Les noms des escadrons engagés Pedro, Aligros, Renard, etc. ont été choisis par les policiers. A l'initiative du capitaine Lima, qui travaille simultanément avec radios et téléphones portables, les forces de l'ordre genevoises et confédérées sont déplacées de site en site. "Nous recevons les ordres du PC, explique-t-il. Ici, les informations qui nous parviennent doivent toutes être vérifiées. Raison pour laquelle nous parlons souvent au conditionnel."

Une stratégie à observer

Comme prévu, la police genevoise applique sa stratégie: se montrer le moins visible possible. Comme prévu également, le souci des forces de l'ordre, ce sont surtout les Black Blocks. "Des jeunes extrêmement bien organisés et très mobiles qui, une fois leur foulard ou leur cagoule enlevés, ressemblent à n'importe quel jeune, explique un gendarme. C'est l'une des raisons pour lesquelles il est très difficile de les interpeller."

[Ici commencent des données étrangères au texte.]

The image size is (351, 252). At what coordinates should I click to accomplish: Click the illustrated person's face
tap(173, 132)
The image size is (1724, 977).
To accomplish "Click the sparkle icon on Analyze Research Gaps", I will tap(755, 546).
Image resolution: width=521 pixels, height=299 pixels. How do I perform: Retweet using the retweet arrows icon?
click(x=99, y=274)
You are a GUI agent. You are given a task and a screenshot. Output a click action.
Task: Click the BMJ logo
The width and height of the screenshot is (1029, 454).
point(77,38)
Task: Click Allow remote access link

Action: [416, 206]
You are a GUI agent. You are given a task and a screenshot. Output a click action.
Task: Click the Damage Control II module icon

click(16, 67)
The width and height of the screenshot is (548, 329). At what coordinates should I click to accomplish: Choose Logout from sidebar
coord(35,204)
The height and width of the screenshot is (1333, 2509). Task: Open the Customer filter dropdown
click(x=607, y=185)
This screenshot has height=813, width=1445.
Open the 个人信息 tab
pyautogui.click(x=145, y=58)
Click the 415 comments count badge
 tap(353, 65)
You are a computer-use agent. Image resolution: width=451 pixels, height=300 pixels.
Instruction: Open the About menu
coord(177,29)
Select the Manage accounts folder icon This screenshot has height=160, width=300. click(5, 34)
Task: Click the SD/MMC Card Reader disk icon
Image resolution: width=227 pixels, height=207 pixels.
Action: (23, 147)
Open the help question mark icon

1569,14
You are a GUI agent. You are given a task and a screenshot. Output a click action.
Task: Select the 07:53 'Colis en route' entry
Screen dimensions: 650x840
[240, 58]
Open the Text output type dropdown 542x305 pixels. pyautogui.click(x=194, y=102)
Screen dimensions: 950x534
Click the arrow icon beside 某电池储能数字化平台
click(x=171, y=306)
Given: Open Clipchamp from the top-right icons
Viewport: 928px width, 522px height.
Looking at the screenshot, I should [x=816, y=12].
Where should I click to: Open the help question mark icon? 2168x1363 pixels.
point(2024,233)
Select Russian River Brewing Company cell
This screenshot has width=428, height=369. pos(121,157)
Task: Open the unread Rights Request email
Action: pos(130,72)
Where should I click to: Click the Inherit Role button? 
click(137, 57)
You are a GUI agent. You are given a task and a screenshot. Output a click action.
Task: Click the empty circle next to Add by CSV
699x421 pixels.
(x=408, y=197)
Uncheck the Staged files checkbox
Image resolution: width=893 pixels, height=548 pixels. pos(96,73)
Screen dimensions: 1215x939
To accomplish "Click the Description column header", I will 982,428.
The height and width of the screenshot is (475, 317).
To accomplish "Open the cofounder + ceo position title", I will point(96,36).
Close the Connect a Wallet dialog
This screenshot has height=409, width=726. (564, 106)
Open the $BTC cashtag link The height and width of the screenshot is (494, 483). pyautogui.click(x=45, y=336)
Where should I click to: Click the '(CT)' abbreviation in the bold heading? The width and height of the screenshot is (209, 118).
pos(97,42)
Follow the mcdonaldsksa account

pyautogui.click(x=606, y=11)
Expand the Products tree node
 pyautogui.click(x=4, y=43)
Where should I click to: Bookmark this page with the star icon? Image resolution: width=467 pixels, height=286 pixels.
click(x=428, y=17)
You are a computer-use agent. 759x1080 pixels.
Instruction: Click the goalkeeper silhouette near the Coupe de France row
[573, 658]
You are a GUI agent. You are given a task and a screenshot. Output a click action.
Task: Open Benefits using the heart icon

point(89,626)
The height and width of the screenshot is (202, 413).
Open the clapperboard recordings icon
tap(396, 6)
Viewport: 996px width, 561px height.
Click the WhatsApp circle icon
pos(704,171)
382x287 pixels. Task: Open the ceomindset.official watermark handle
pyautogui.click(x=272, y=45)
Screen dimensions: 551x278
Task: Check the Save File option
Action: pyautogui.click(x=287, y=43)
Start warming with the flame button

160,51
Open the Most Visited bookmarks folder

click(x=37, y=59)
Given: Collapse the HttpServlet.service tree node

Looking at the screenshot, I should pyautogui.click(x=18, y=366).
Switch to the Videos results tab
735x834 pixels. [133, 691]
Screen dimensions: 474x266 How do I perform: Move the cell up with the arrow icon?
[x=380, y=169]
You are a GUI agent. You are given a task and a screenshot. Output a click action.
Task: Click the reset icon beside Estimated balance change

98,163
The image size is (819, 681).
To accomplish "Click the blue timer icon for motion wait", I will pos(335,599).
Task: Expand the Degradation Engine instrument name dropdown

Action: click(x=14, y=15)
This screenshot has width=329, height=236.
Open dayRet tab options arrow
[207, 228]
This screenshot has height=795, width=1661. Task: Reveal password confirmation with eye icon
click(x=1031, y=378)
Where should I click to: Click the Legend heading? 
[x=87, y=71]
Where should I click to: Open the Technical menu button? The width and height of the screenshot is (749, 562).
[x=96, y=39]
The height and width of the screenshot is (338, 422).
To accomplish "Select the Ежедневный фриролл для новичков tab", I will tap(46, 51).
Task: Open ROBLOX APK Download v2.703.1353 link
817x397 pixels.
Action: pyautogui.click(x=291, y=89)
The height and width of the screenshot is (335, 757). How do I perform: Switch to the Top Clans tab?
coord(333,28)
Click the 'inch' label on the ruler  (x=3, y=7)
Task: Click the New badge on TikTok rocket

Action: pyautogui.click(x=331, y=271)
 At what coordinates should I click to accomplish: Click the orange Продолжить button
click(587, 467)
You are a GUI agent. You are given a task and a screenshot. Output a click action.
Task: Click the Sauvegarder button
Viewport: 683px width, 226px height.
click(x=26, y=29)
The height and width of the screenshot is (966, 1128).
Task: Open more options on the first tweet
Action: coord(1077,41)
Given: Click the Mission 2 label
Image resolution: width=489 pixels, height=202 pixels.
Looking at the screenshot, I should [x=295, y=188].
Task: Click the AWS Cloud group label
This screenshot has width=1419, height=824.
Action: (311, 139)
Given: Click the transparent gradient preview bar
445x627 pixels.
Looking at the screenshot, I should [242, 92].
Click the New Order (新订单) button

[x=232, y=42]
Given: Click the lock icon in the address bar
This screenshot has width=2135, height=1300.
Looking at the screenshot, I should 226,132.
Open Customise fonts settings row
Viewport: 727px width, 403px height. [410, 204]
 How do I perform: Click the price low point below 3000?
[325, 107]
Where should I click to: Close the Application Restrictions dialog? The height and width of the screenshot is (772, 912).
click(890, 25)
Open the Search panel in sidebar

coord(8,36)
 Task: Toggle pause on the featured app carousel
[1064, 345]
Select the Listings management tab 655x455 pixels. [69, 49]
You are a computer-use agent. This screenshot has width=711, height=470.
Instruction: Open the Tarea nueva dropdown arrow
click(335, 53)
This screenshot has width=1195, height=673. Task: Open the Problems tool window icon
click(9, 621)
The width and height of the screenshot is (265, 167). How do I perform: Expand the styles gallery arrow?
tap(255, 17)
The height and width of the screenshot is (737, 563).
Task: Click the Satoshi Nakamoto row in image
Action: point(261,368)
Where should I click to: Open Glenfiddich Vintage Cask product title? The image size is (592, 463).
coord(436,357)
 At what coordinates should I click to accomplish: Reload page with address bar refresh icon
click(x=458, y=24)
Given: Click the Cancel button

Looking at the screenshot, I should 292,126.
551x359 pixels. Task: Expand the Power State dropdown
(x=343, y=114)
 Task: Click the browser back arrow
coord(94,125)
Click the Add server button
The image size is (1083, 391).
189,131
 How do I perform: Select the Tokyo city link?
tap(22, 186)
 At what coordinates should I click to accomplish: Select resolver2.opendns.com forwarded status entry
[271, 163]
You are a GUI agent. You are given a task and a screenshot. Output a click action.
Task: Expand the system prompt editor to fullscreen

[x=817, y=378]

Dans la Vieille-Ville, les heures s'égrènent. Lentement. Peu après midi, sous un soleil de plomb, quelques gendarmes prennent un peu de repos. Pendant ce temps, au rythme des différentes interventions radio, le capitaine Lima poursuit sa partie d'échecs. Question: pourquoi la police n'a-t-elle effectué aucune arrestation durant la première nuit d'émeutes? "Nous étions en place, explique le capitaine Lima. Et pour les ordres, il faut voir avec l'étage supérieur." Comprenez la hiérarchie en place pour l'occasion et... les politiques. Le ton s'est toutefois durci hier après-midi puisque la police n'a pas hésité à utiliser les lacrymogènes pour dissiper les manifestants qui tiraient des pierres dans sa direction.

Le ton se durcit

C'est en milieu d'après-midi, au retour de la manifestation en ville de Genève, que la tension monte d'un cran. D'un seul coup, tous les gendarmes se saisissent de l'équipement pesant près de 20 kilos dont ils s'étaient délestés durant l'accalmie. Ils sont prêts à intervenir. Le calme du capitaine Lima tranche avec l'effervescence qui s'empare soudain de la ville. Depuis sa fourgonnette qui fait office de QG, il demande confirmation des informations qui lui sont livrées et il procède aux modifications de son dispositif.

Pour le capitaine comme pour ses hommes, la nuit dimanche à lundi s'annonçait courte. Malgré l'arrivée des 300 gendarmes allemands, initialement confinés à Cointrin, et venus leur prêter main-forte. Tous espéraient la pluie. Car la pluie, "c'est encore le meilleur ami du gendarme", assure le capitaine Lima.


La police joue la transparence

V.Dy

Pénétrer dans le lieu où sont prises toutes les décisions liées aux événements du week-end? Une première pour les journalistes qui ont ainsi pu visiter le Poste de commandement, au nouvel Hôtel de police des Acacias. Autour d'une table sont réunies toutes les personnes s'occupant de la sécurité: la police bien sûr, mais aussi les pompiers, l'armée, la sécurité civile, notamment. Ici, interdiction de manger ou de boire. Question de discipline. "Lorsque le PC est au complet, cela représente une quarantaine de personnes. Il faut éviter le souk", glisse Eric Grandjean, porte-parole de la police genevoise.

Pour la première fois depuis que son règlement d'application est entré en vigueur en février dernier, le plan Osiris a été mis sur pied, hier. Il s'agit du plan actionné pour tous les événements d'ordre exceptionnel.